Drug “schedule” classifications, which were initially authorized in their current form by the Controlled Substance Act in 1971, classify drugs in categories from 1 to 5 based on a list of parameters determined by the federal government. Under current law, marijuana is listed as a schedule 1 drug, which means according to the federal government, marijuana has “a high potential for abuse” and “no accepted medical use in the United States.” Marijuana joins more potent drugs such as Heroin and MDMA on the schedule 1 list, and is ranked higher than other arguably more severe drugs such as cocaine and methamphetamine, both of which are on the less restricted schedule 2 list. This hard-line approach to marijuana classification is beginning to foster problems in states where marijuana has been legalized, specifically when it comes to financial transactions surrounding the drug. Because of class 1 scheduling of marijuana and ongoing federal prohibition, many private firms are unwilling to provide loans and other financial services to marijuana dispensaries, which has resulted in a slew of problems that range from problematic tax collection to an increased rate of theft at dispensaries. The classification of marijuana also steeply restricts research conducted by the federal government on marijuana’s effects and potential benefits.
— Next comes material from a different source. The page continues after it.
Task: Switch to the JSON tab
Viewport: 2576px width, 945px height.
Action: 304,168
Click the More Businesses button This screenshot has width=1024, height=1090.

In response to these growing problems, the Californian legislature decided to issue a joint resolution, named SJR-5, which is designed to express their concerns regarding this issue. The joint resolution makes clear the desires of the California legislature by stating “The Legislature urges the Congress of the United States to pass a law to reschedule marijuana or cannabis and its derivatives from a Schedule I drug to an alternative schedule, therefore allowing the legal research and development of marijuana or cannabis for medical use.” The resolution goes on to address the economic side of their demands in more detail by calling for “the legal commerce of marijuana or cannabis so that businesses dealing with marijuana or cannabis can use traditional banks or financial institutions for their banking needs, which would result in providing a legal vehicle for those businesses to pay their taxes.”
The joint resolution was officially authorized last Thursday when it passed both the Senate and the Assembly, with votes of 34-2 and 60-10 respectively. Because of its status as a joint resolution, SJR-5 will not require any action from the Governor and its contents will be sent to President Trump, Californian Congressmen, Senators, and a top-ranking federal official.